A Series of Unfortunate Events, written by Daniel Handler under the pen name Lemony Snicket, and appearing from 1999 to 2006, tells the story of the Baudelaire orphans, Violet, Klaus and Sunny, and their search for peace and security in the aftermath of their parents’ death, as the wicked Count Olaf, a self-styled “ac-tor,” attempts to steal their fortune.

In 2004, the first three of its 13 books became a feature film, Lemony Snicket’s A Series of Unfortunate Events, starring Jim Carrey as Count Olaf. Some fans of the books — which here means “the writer of this review, among others” — found it disappointing.

Now comes Lemony Snicket’s A Series of Unfortunate Events, the eight-episode Netflix series, with Neil Patrick Harris as Olaf and Patrick Warburton as Snicket, who narrates retrospectively from within the story.

I have no complaints, and only praise. The only question is whether to savour or to binge. (Professionally, I had to binge; but I would advise you to take your time.)

Executive producer Barry Sonnenfeld (The Addams Family, Men in Black, Pushing Daisies) directed half the episodes, with production designer Bo Welch (Edward Scissorhands, Beetlejuice) directing two of the remaining four. Masters of the modern screen fairy tale, of mixing the lifelike with the overtly theatrical, storybook aesthetics with darkened moods, they are the right people for this job, set in a milieu that is hard to fix in time, except to say it is not now.

With the first four books getting two hourlong episodes apiece, there is plenty of room for banter, action and off-the-point humour, and yet it feels more dynamic than the film, for all the film’s compression. (In order, the action centers on Count Olaf’s house and theatre; a herpetologist’s laboratory; a lakeside village; and a sawmill.)

Long-arc mythology I am fairly sure was not on Handler’s mind when he first put pen to paper has been retrofitted into his new adaptation.

Slipping in and out of various disguises, Harris’ Count Olaf is at once more grotesque and more banal than Carrey’s. His self-importance pierced with melancholy, he’s a villain with the heart and habits of an annoyed and impatient teenager, a know-it-all short on information: “All of the artistic and financial aspects of my career are finally coming together like two pieces of a bread in the middle of a sandwich.”

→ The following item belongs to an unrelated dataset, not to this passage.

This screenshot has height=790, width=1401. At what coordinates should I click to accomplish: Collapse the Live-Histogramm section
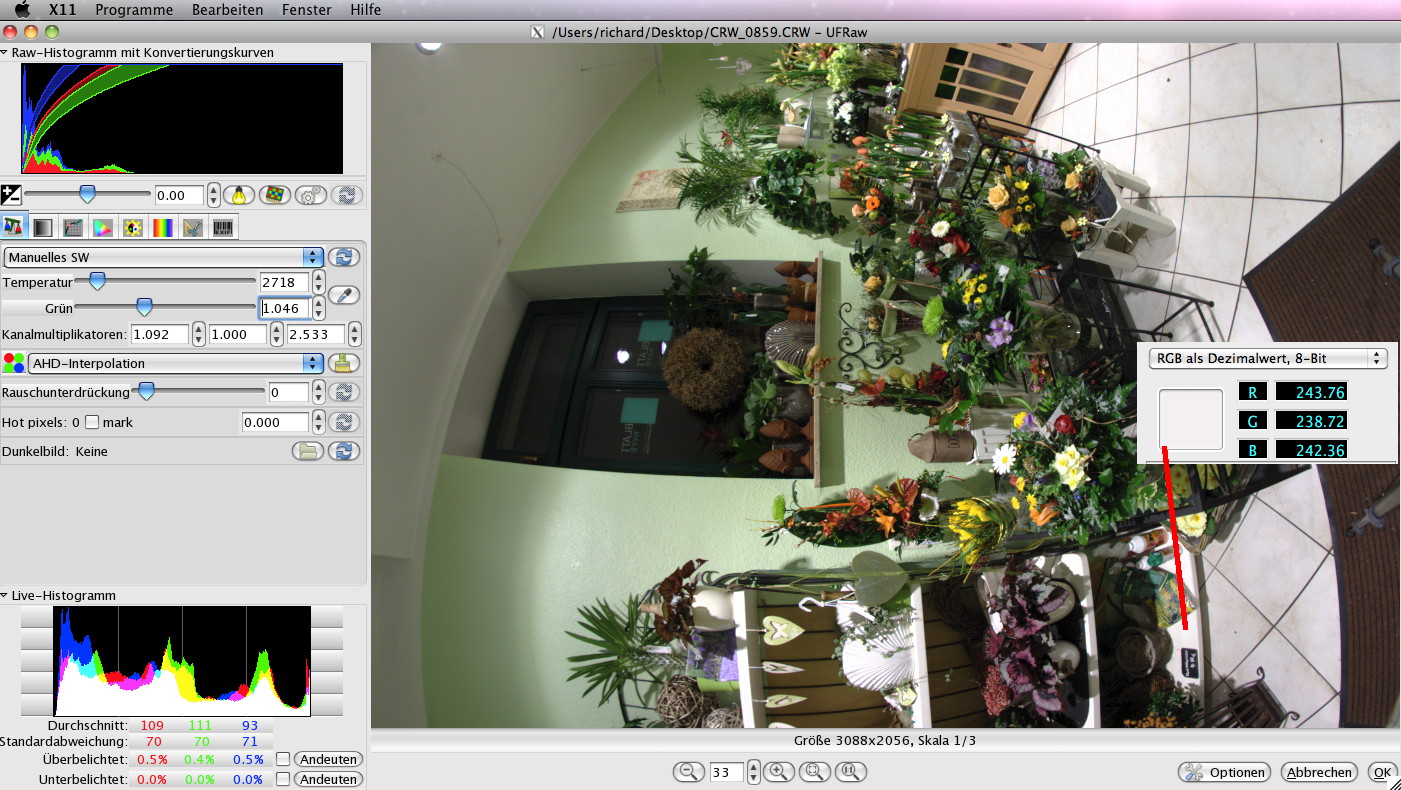[6, 596]
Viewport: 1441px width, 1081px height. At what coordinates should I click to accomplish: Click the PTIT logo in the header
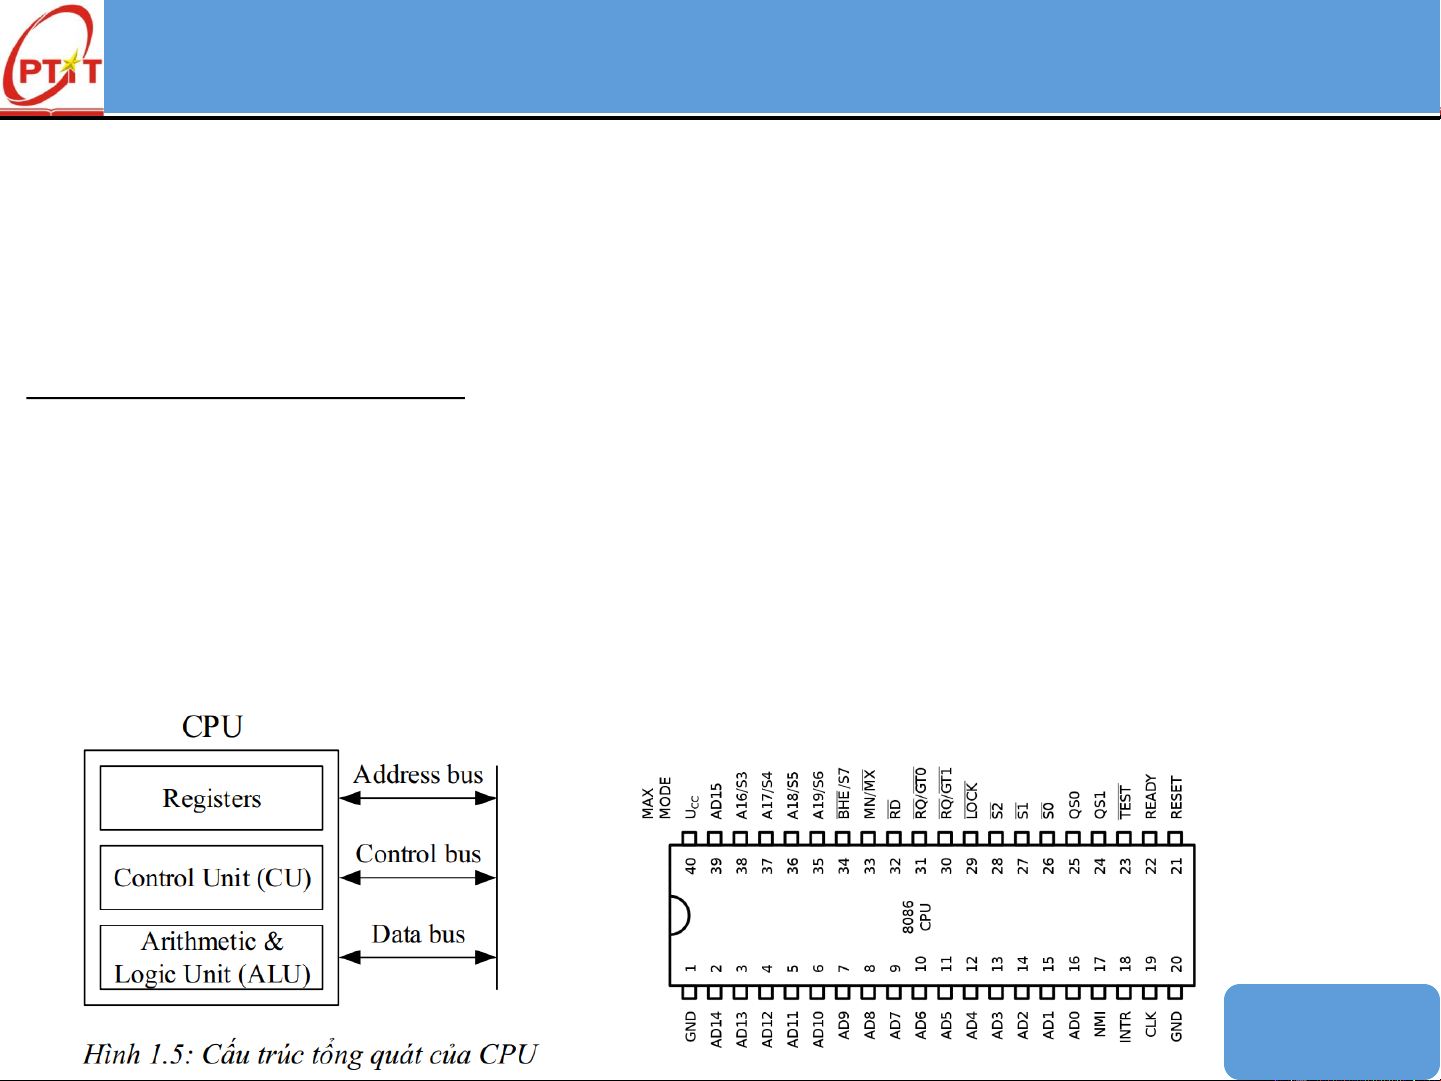click(x=52, y=58)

As in most stories for young people, children must ultimately fend for themselves. The Baudelaires possess complementary talents. Violet (Malina Weissman), 14, who fiddles with things, is an inventor; 12-year-old Klaus (Louis Hynes), who loves books, handles research; and infant Sunny (Presley Smith, baby talk by Tara Strong) is the muscle, on the strength of her four-tooth bite.

Grown-ups, when not evil, tend to be fatally distracted, or simply incompetent; Alfre Woodard, Assif Mandvi, Joan Cusack, Don Johnson, Catherine O’Hara and Rhys Davies play some of these walking obstacles. When Mr. Poe (K. Todd Freeman), the banker who minds the Baudelaires’ held-in-trust estate says, “The adults will take care of it from here,” it is a clear sign of trouble ahead.

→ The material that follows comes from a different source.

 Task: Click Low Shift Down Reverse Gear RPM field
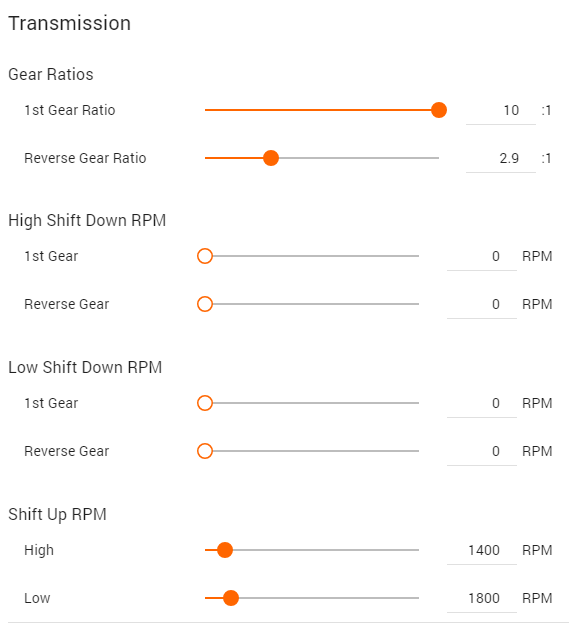point(482,452)
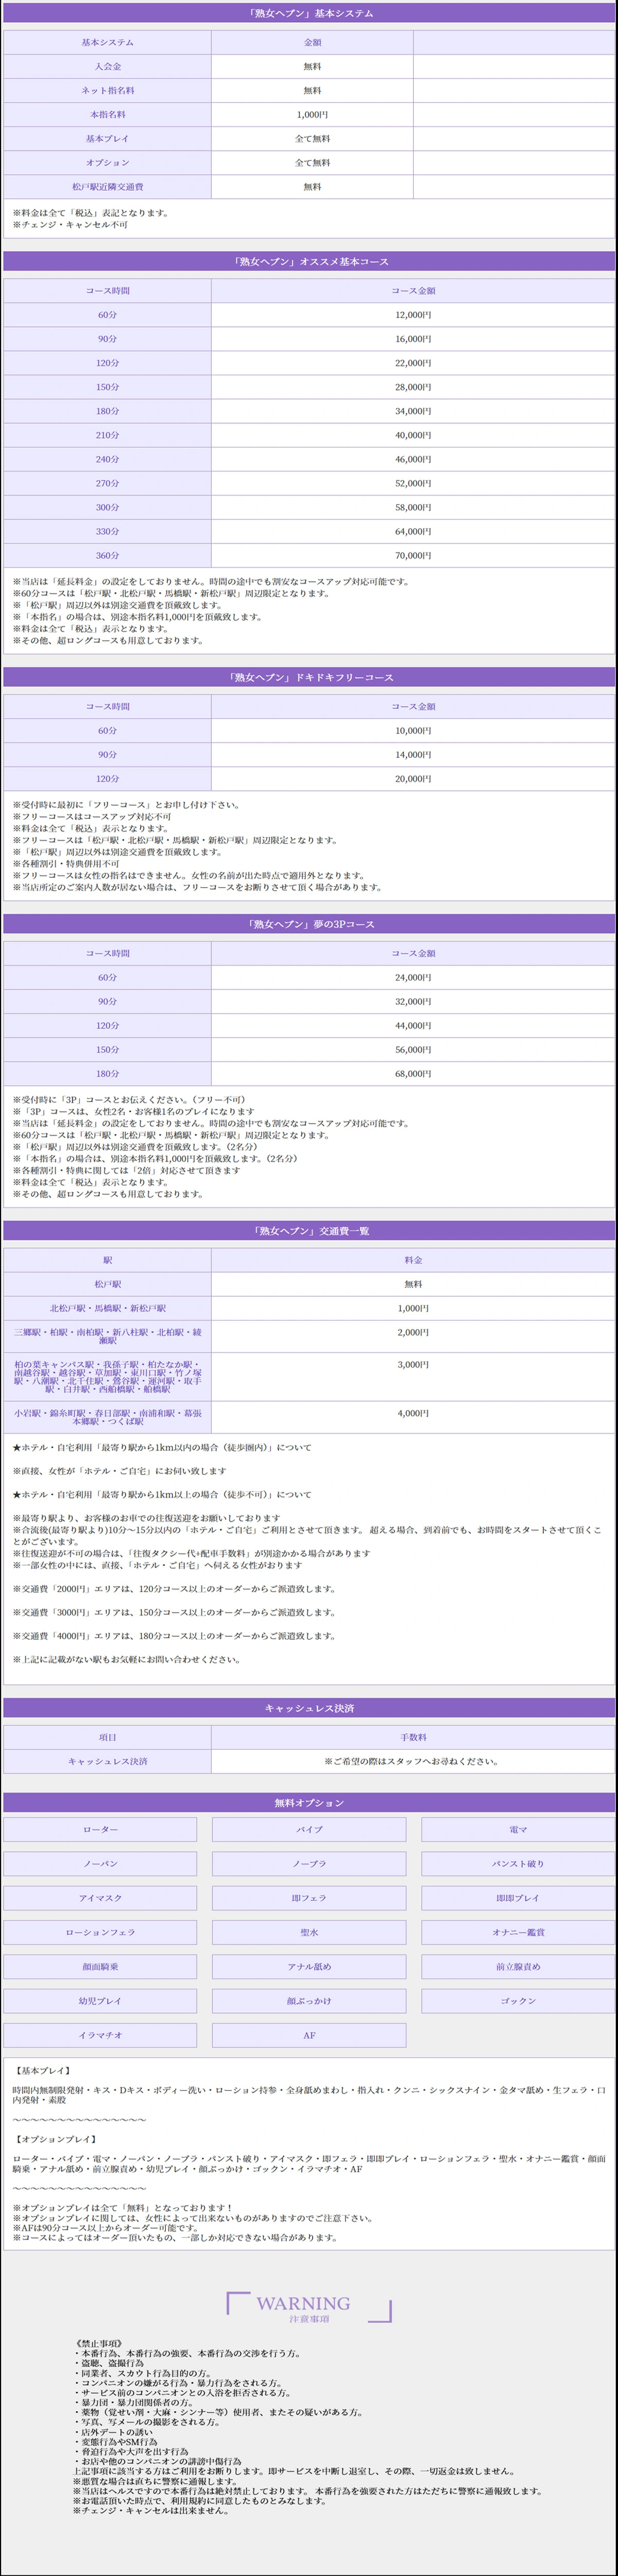Click the 北松戸駅・馬橋駅・新松戸駅 station row
This screenshot has height=2576, width=618.
tap(107, 1308)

On the page, Series has explicitly much to do with language and storytelling. The streaming series, which makes many literary references and then comments on its habit of dropping them, also winks at its own form.

“As an actor I think live theatre is a much more powerful medium than, say, streaming television,” says Count Olaf. And also: “In all honesty I prefer long-form television to the movies; it’s so much convenient to consume entertainment from the comforts of your own home.”

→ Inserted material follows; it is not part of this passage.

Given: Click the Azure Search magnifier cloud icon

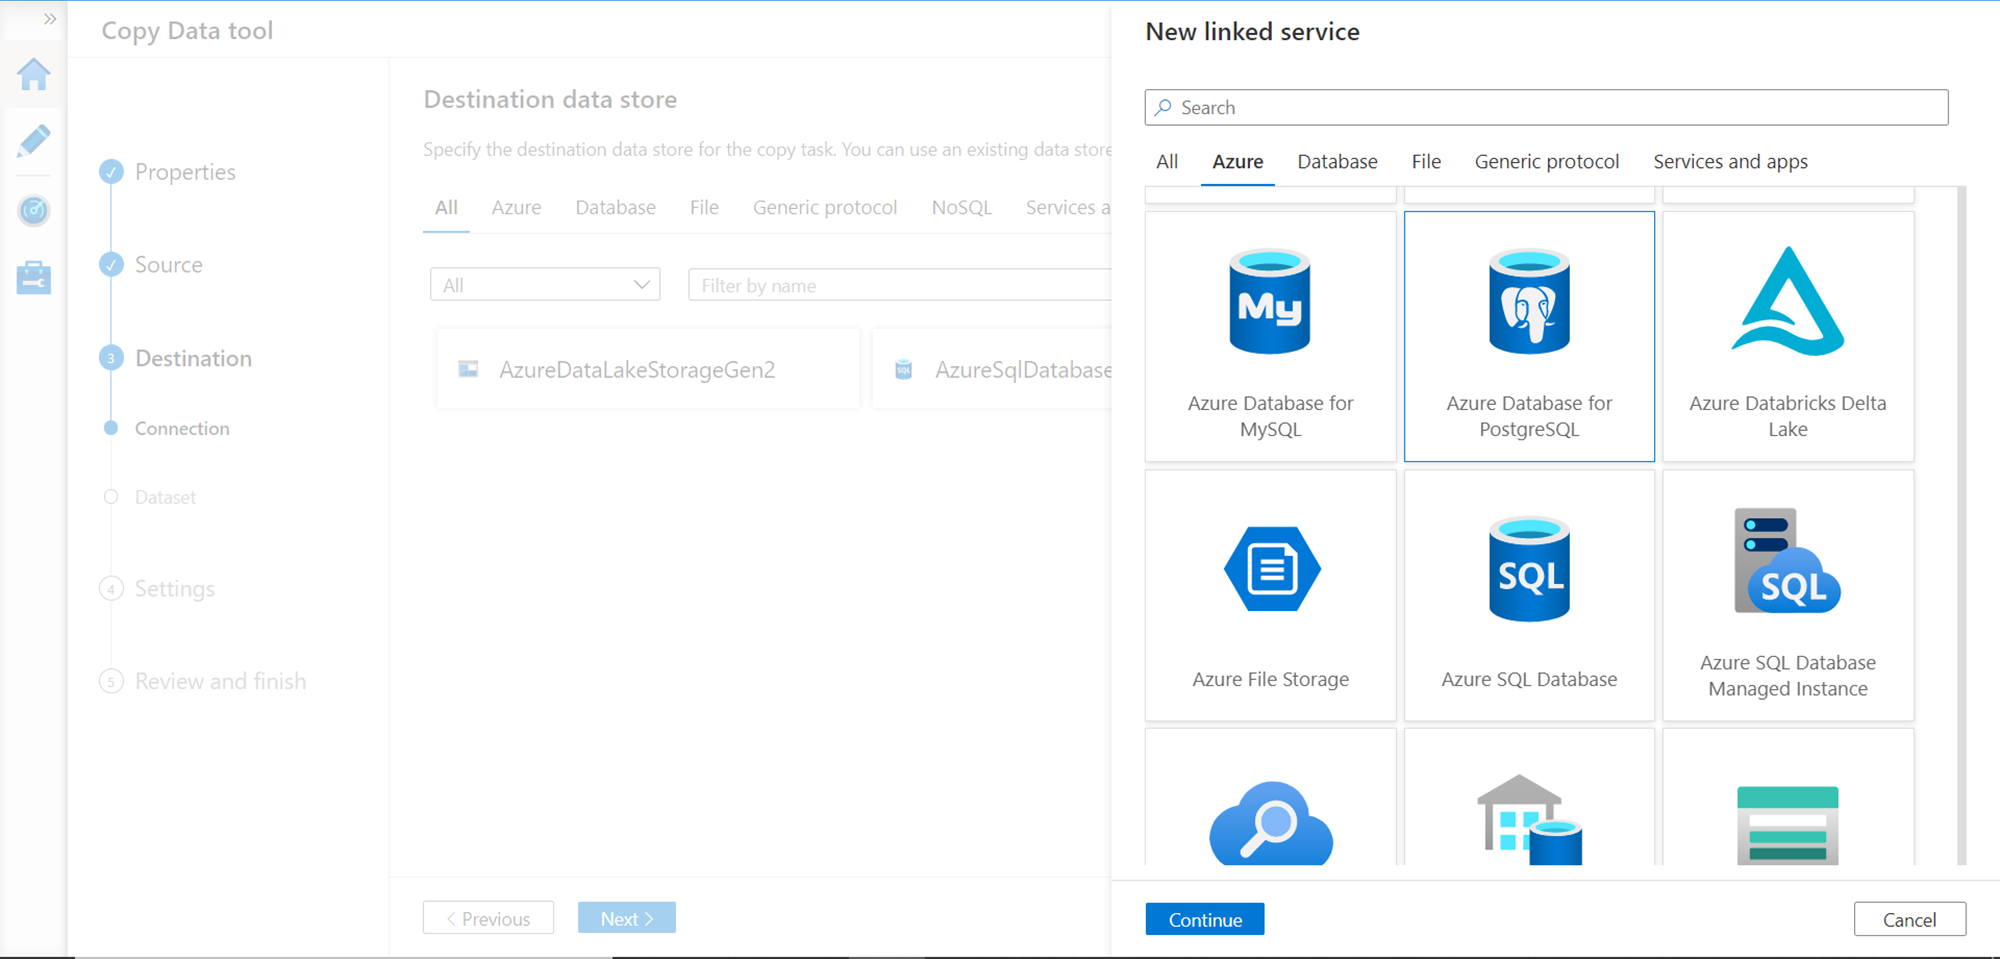Looking at the screenshot, I should (x=1271, y=822).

As the books were presented as something you might want to avoid, the series is announced as something you might not want to watch, beginning with the title song. “Look away, look away,” Harris sings. “This show will wreck your evening, your home life, and your day.”

“From the beginning of this miserable tale to the last melancholy scene,” says Snicket, “I cannot think of a single line, a single word that does not chill me to my deepest bones.”

This is not just whistling Dixie. Although basically comic, and not without moments of beauty and relief, the series is a dream in which you escape one trap only to fall into another, elude your pursuer only to find him somehow before you, and where hope springs eternal only so it can be eternally snatched away. But you should watch it, anyway, and take your time.